The Good Life France Magazine Winter 2018 | Page 79

This was my longest day, a mere 35 kms. with a rest day scheduled for the morrow. Pros get two rest days throughout the 21 stages, but it’s questionable how rest is defined. Interviews, updating social media, sleeping, eating, massage, patching up any injuries and, let’s not forget… a bike ride just in case they hadn’t done enough.

I was now in the Hotel Côte Ouest Thalasso and Spa, my welcome pack scheduling me for Enveloppement d'Algues Essentielles at 9.30. This turned out to be a generous slapping all over with hot seaweed cream, a most agreeable sensation offset only slightly by the disagreeable ritual of donning paper pants. When my body was judged to be ‘remineralised with iodine and trace elements’ I was ceremoniously hosed down and sent packing back to my suite where I fell into a deep sleep.

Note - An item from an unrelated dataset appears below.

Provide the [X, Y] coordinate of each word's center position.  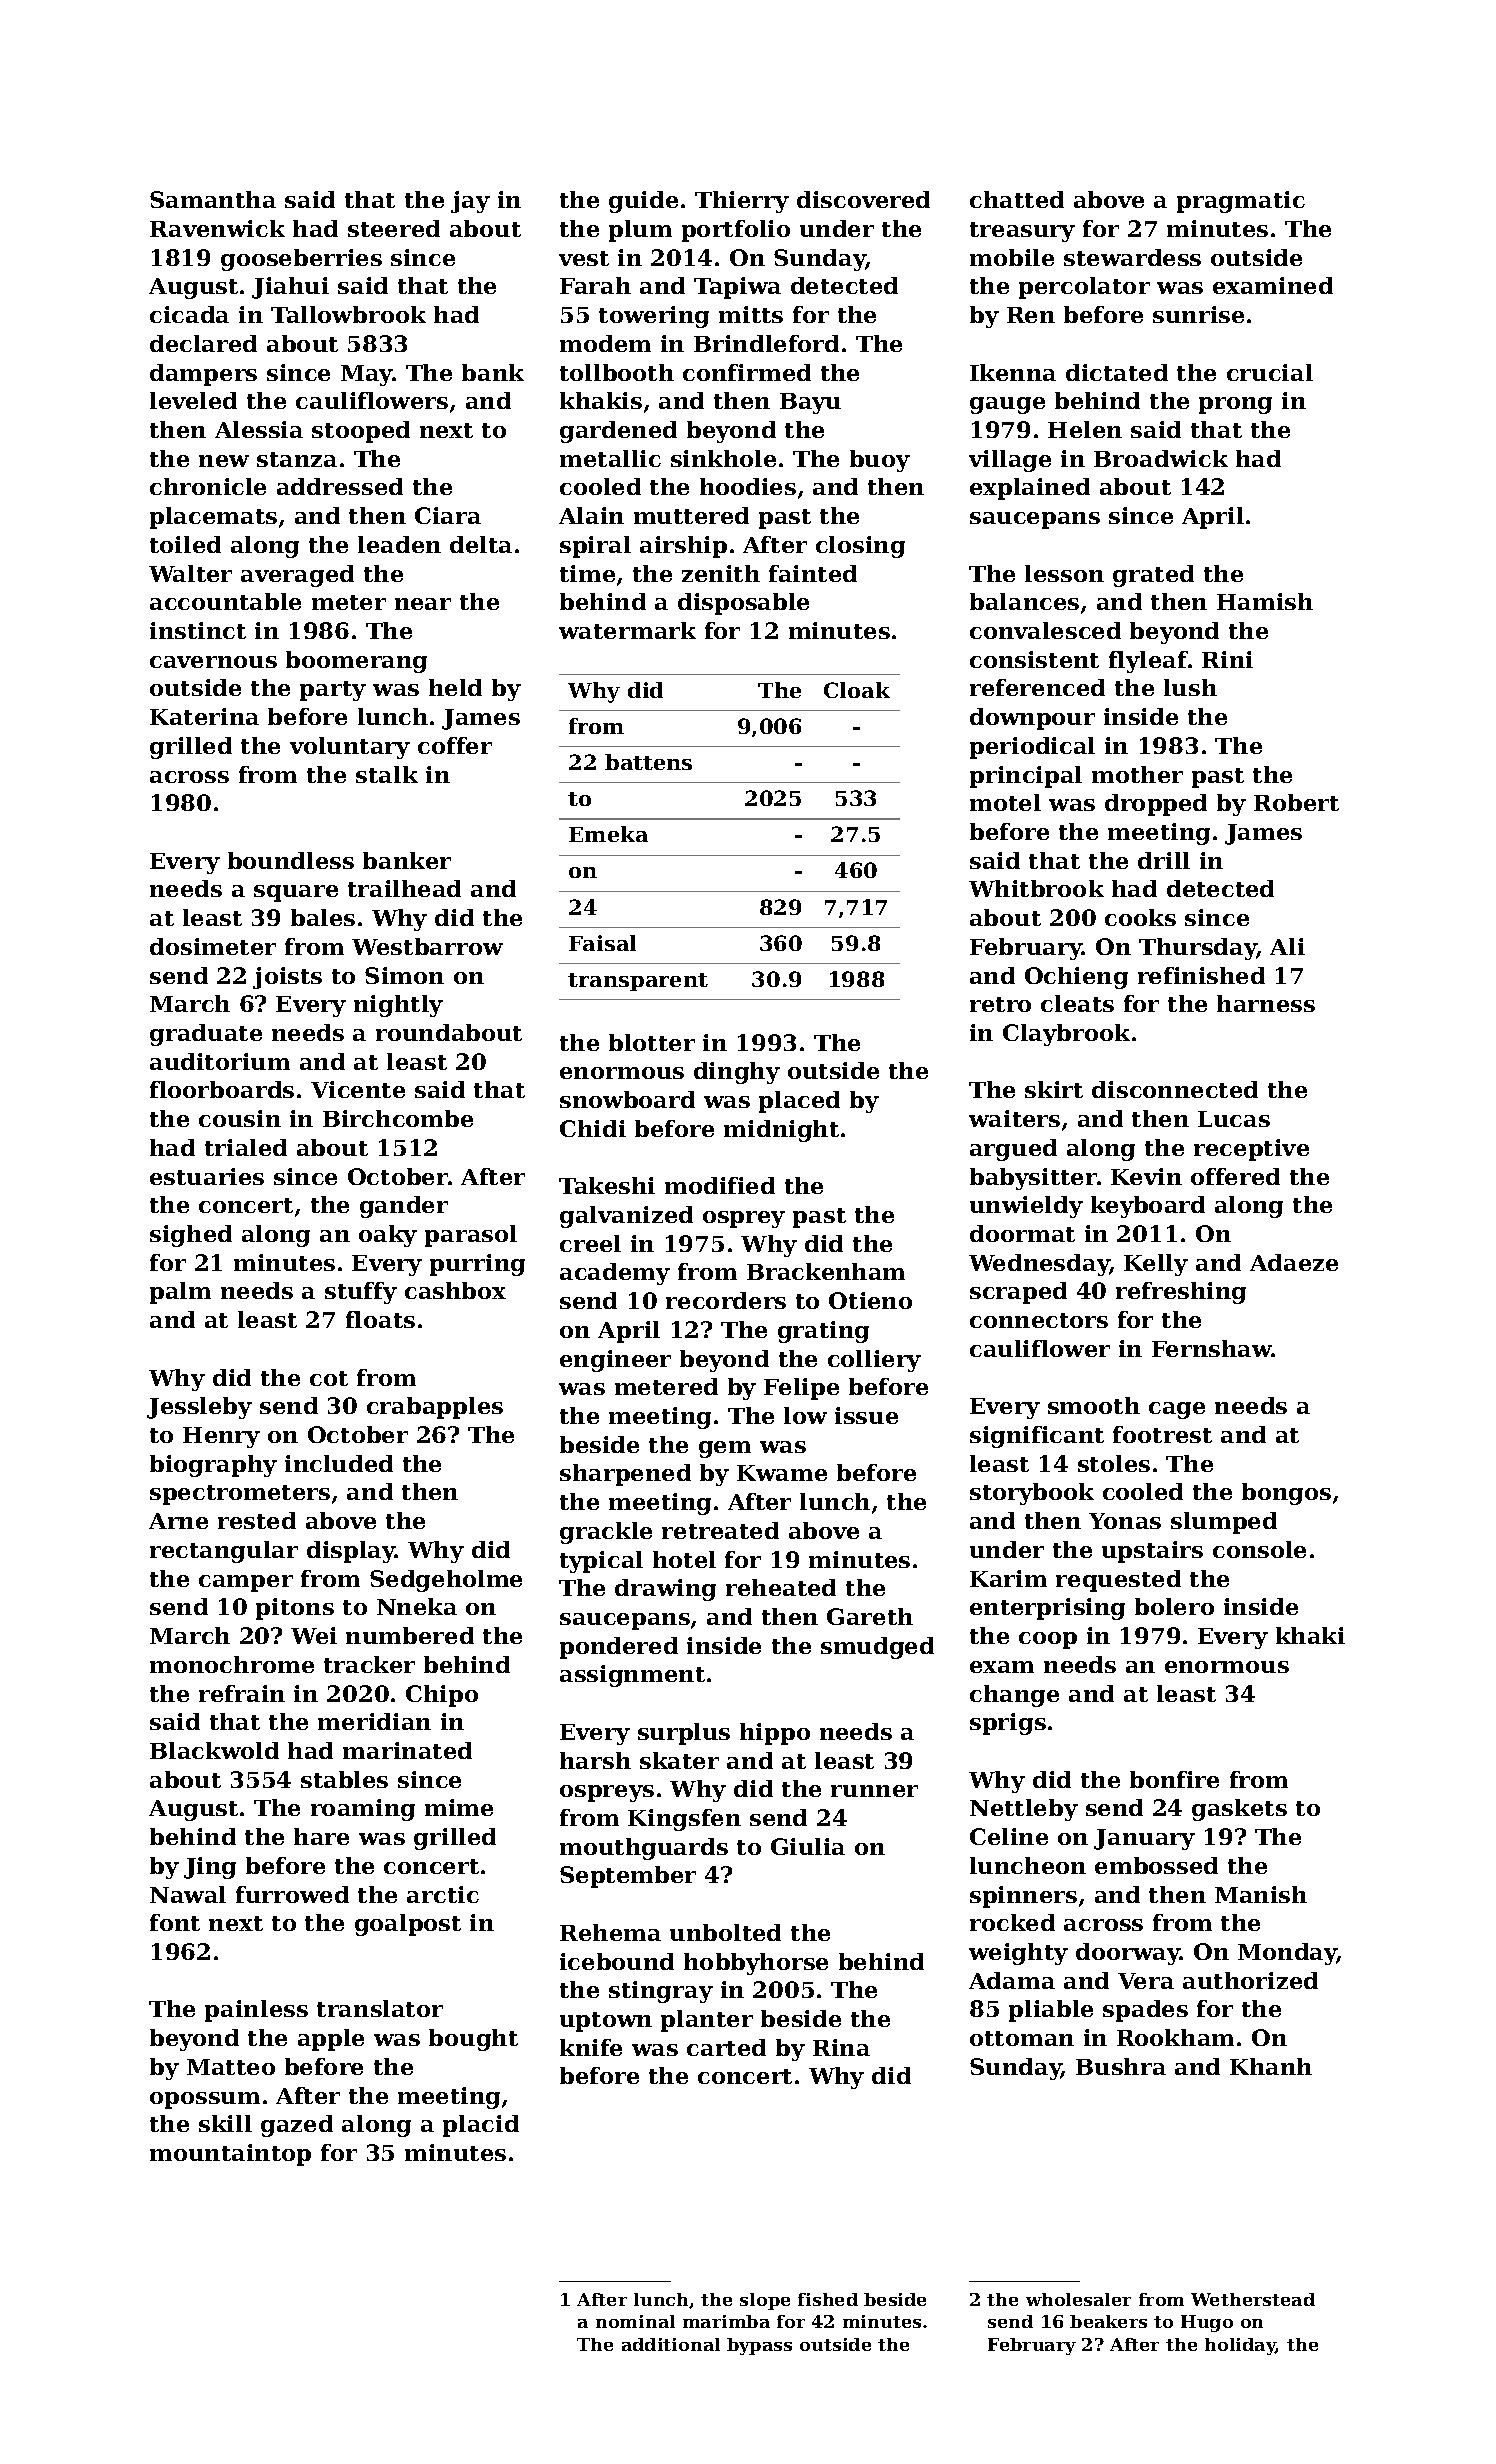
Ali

Lunch was a revelation. Tables decked with each and every type of seafood imaginable; lobster; spider crabs, crabs, oysters, clams, mussels, cockles, bigorneau (sounds better than winkles, doesn’t it), langoustine, prawns, shrimps, I’ve probably left some out. The small mountains of discarded shells and carapaces were cleared as fast as they piled up until even I reached a point when I had to admit I’d had enough. It was ‘epic’.